### DATA TO EXAMINE:
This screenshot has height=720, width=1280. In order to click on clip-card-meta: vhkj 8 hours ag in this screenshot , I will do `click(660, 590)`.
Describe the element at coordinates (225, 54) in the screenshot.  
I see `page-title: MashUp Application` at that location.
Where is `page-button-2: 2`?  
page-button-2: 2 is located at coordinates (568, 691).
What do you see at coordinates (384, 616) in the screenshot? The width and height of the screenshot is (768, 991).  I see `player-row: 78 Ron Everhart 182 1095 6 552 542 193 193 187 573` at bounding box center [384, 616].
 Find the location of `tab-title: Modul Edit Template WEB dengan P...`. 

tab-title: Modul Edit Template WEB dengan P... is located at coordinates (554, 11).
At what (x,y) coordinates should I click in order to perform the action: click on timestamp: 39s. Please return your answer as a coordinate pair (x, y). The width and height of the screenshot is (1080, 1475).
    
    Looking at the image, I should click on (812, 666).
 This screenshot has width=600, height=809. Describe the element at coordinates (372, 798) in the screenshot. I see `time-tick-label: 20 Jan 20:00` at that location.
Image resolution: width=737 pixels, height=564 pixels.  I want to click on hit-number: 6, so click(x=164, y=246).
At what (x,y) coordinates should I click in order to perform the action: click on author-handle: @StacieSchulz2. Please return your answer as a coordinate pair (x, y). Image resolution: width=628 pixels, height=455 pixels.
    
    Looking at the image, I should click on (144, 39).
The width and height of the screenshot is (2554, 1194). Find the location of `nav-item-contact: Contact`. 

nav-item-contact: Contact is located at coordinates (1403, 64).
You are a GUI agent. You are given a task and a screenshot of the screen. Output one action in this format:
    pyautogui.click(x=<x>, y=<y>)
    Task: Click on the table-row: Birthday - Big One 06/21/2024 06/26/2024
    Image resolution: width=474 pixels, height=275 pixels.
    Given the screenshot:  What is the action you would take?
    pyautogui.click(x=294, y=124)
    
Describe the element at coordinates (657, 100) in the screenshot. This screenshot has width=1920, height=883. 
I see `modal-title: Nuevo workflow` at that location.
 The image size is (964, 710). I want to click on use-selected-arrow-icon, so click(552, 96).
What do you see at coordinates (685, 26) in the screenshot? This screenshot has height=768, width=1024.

### EXERCISE PROMPT:
Find every line in the entries above that contains the word "want", and copy each of those lines.

### RESULT OF THE TASK:
Image resolution: width=737 pixels, height=564 pixels.  I want to click on hit-number: 6, so click(x=164, y=246).
 The image size is (964, 710). I want to click on use-selected-arrow-icon, so click(552, 96).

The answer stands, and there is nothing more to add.